Will it cut the ground from under the feet of the
Dalai Lama in his efforts to achieve genuine autonomy
for the homeland of the Tibetans and protection of
their culture and religion through talks with Beijing?
Apparently anticipating criticism back home of the new
formulation, the prime minister has claimed that the
Tibetans were consulted during the negotiations.

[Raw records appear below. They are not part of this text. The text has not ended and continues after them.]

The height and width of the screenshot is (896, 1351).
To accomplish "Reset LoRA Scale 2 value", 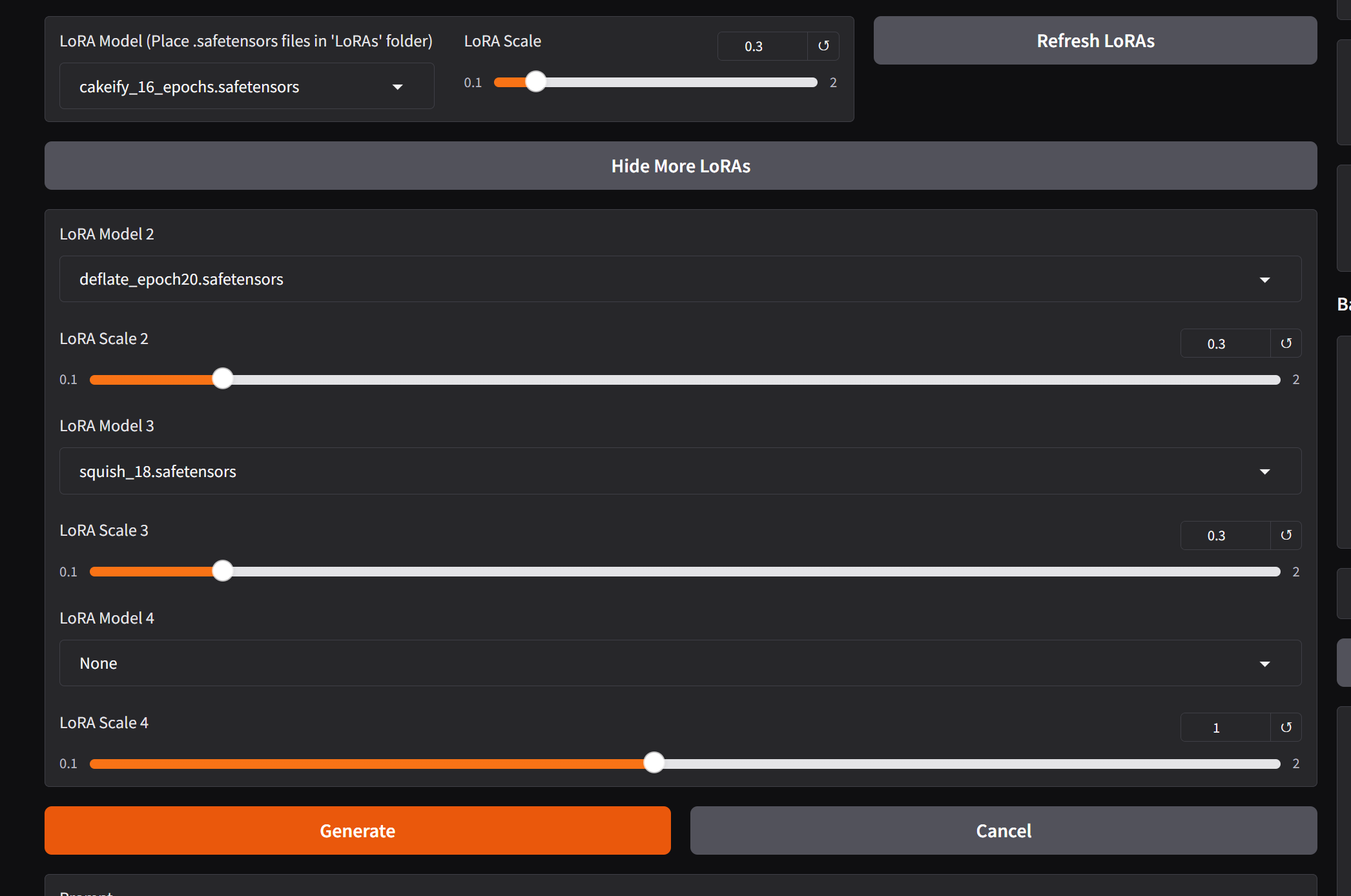I will (1286, 343).
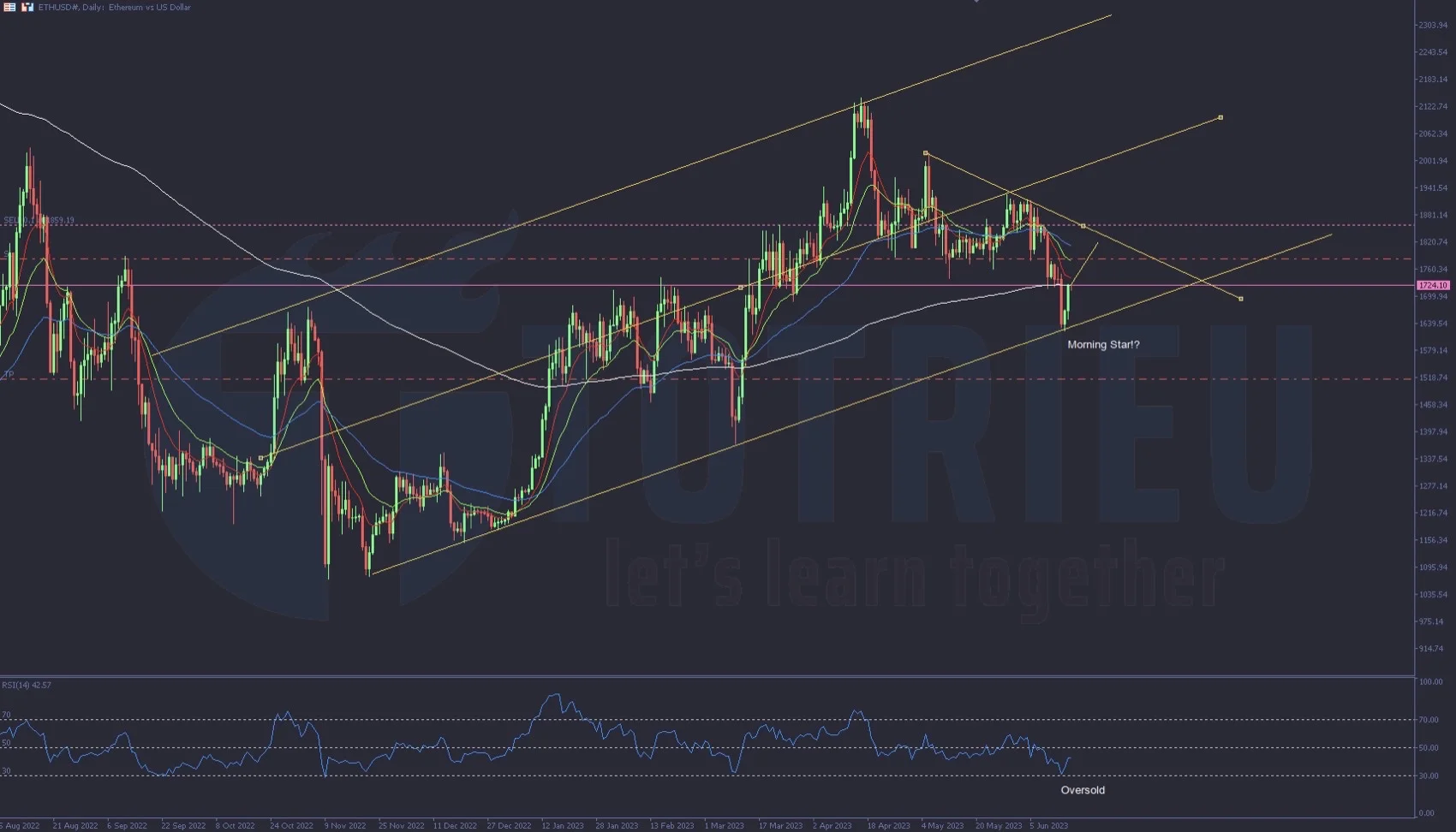Click the Morning Star!? annotation text
This screenshot has height=832, width=1456.
[1103, 344]
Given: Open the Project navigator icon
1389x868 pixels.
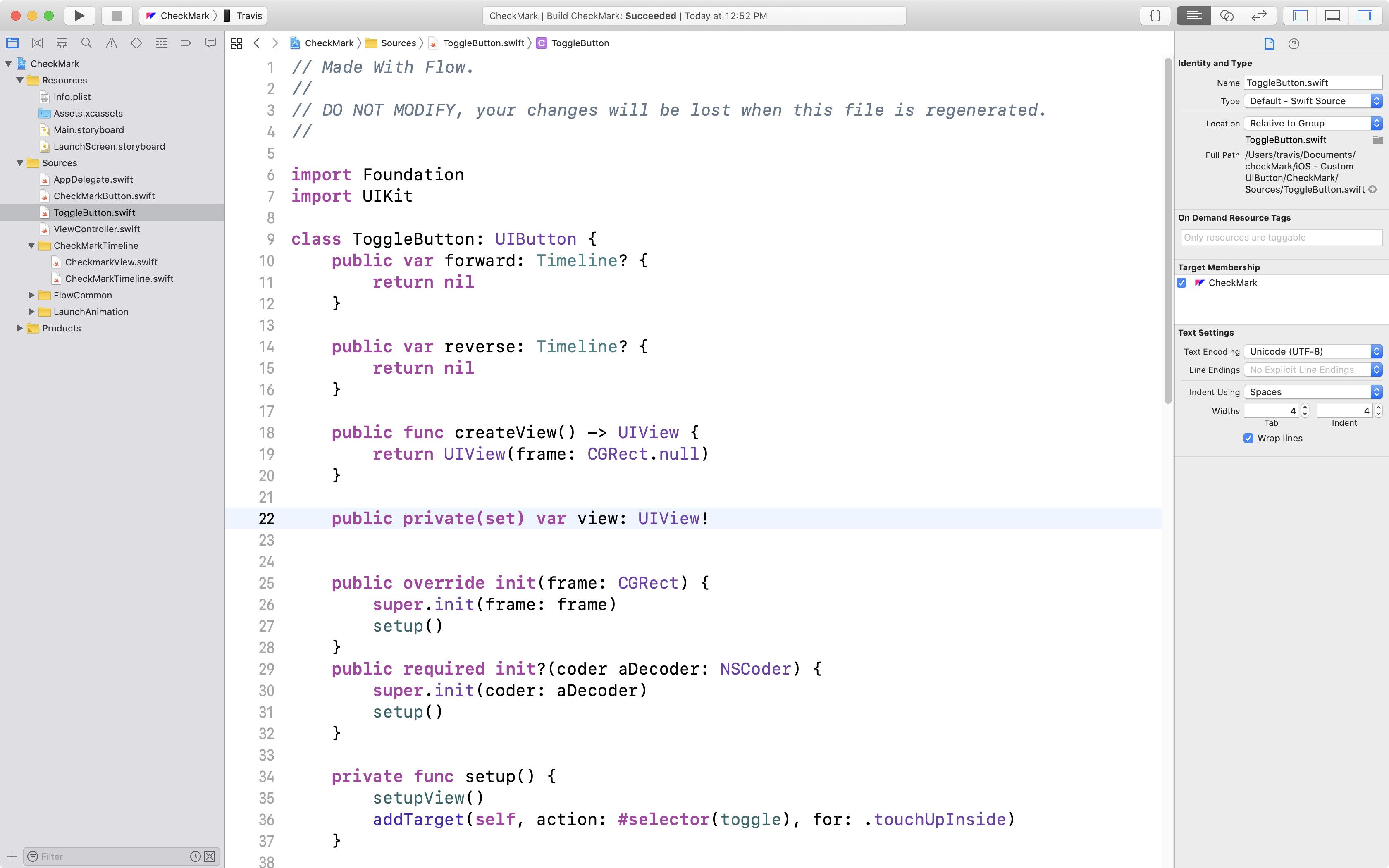Looking at the screenshot, I should pyautogui.click(x=13, y=43).
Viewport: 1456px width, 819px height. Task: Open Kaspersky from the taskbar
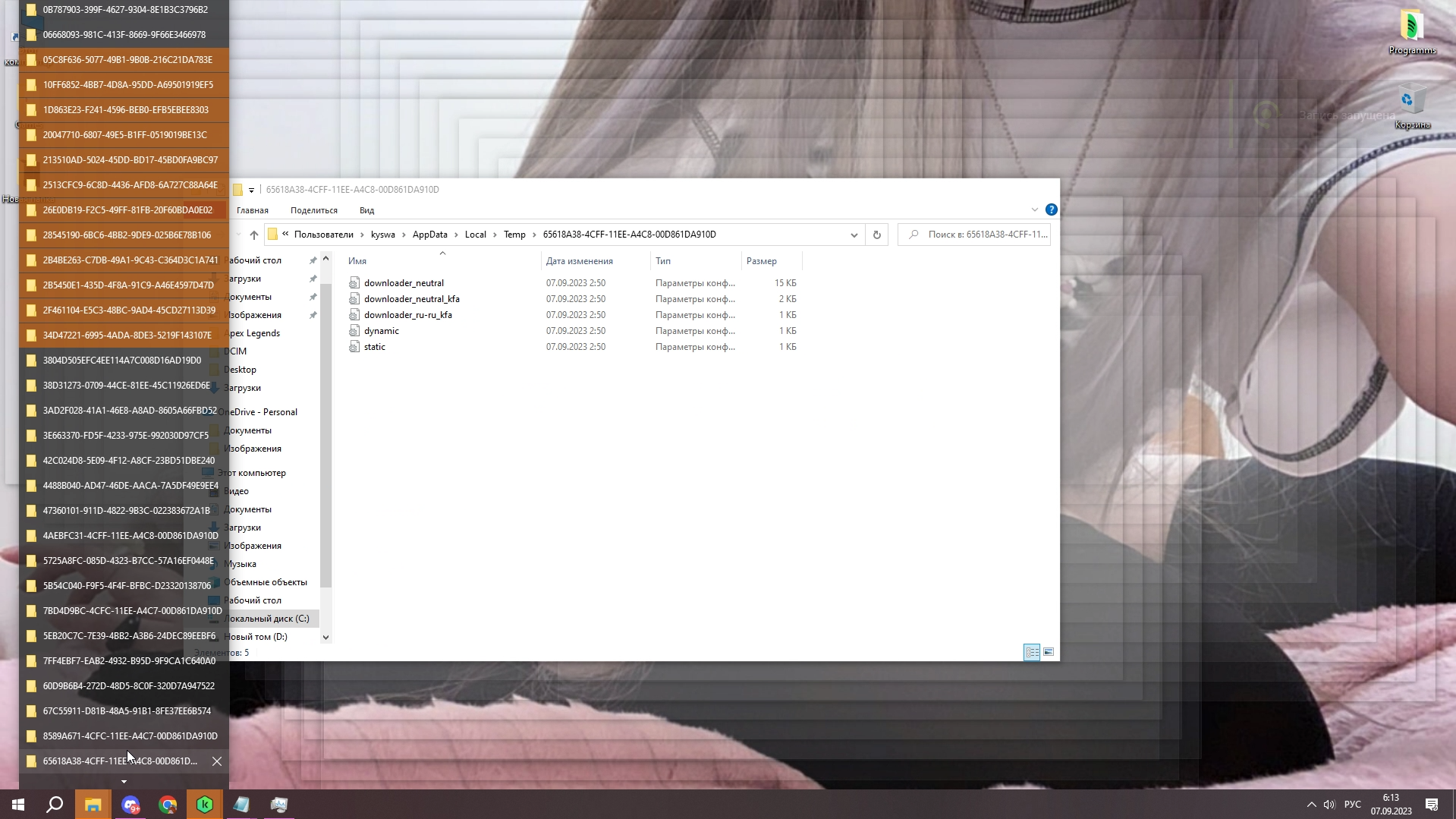pyautogui.click(x=205, y=804)
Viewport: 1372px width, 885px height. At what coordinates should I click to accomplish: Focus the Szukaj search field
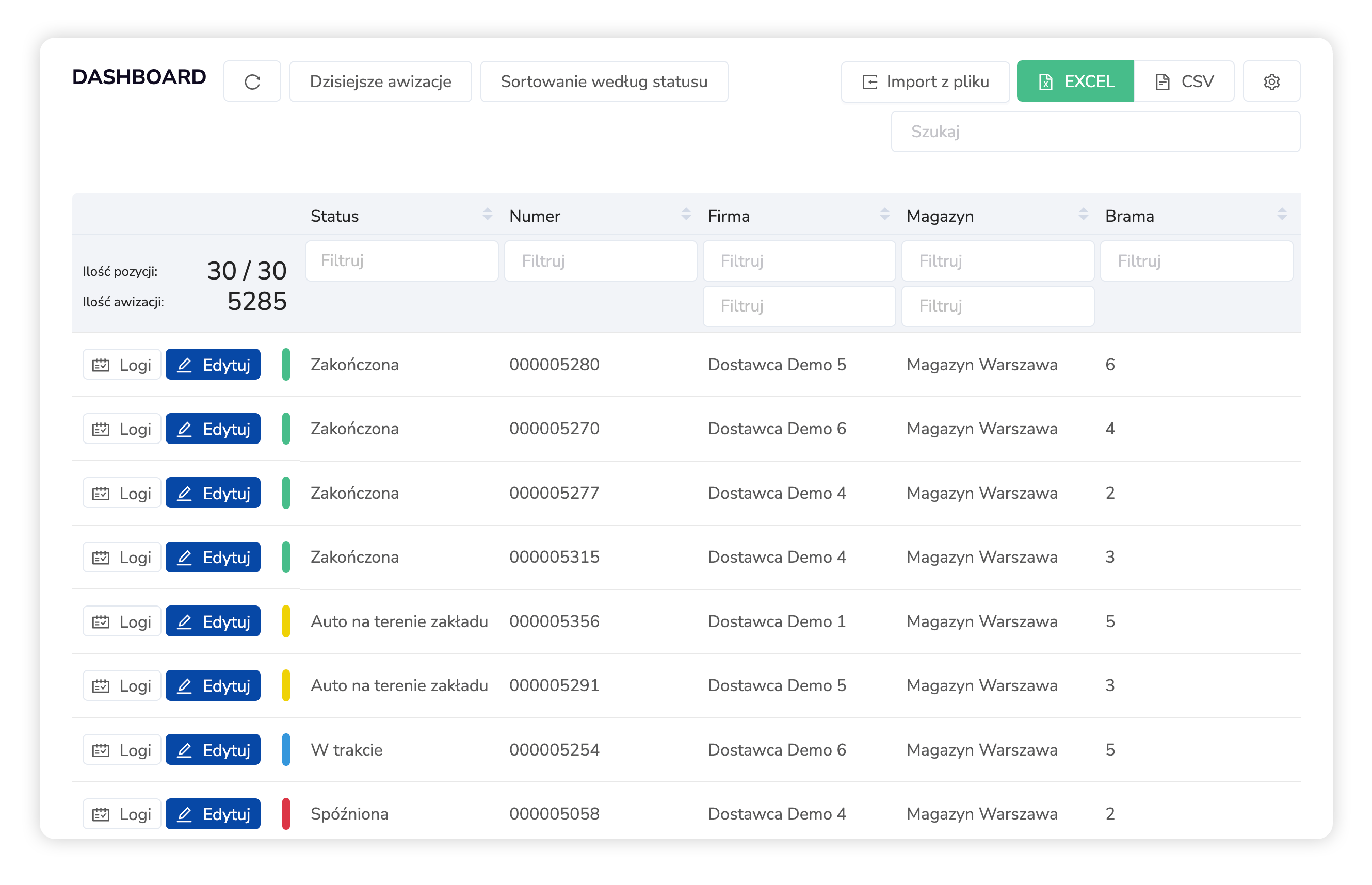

The
Hindu of June 28 has reported as follows, "The prime
minister revealed that 'Tibetan friends' had been
consulted by the government prior to his tour and even
during the course of the China visit. 'They are
satisfied with India's spin'."(The prime minister's
words as claimed by the paper) What spin, one wonders.
A spin on the Chinese or Indian people?
While Dharamsala has not yet come out with any
official reaction, a web site maintained by Tibetan
exiles abroad has described Vajpayee's discussions
with the Chinese on Tibet as "semantic diplomacy" and
said, "While political scientists may be able to
explain the implication of the difference between
these formulations, the statement contained in the
joint declaration seems to be an attempt to meet
Chinese desire to legitimize control over Tibet.
However, the fact that there was hot discussion on the
formulation seems to be clear from leaked reports
released by Xinhua in which China talked about India
recognizing Tibet as an 'inalienable' part of China.
The joint declaration does not contain any such
reference'."
The uncertain aspect of the outcome relates to the
agreement to "each appoint a special representative to
explore from the political perspective of the overall
bilateral relationship the framework of a boundary
settlement". Is this just another layer of cosmetics
to conceal the lack of significant progress in the
ongoing negotiations at the official and expert level
to find a solution to the border dispute, or does it
mark an innovative mechanism to expedite the search
for a solution in a time-bound manner?
The prime minister has been quoted as saying, "The
kind of talks that I have had on the boundary issue
during this visit have perhaps never taken place
before." Only time can say how far his optimism is
justified.
The gratifying part of the visit relates to the
various measures agreed to for further promoting
bilateral trade and strengthening economic cooperation.
This is the non-controversial part of the outcome and
needs no comment.
B Raman is Additional Secretary (ret), Cabinet
Secretariat, Government of India, and presently
director, Institute For Topical Studies, Chennai;
former member of the National Security Advisory Board
of the Government of India. E-Mail: corde@vsnl.com. He
was also head of the counter-terrorism division of the
Research & Analysis Wing, India's external
intelligence agency, from 1988 to August, 1994.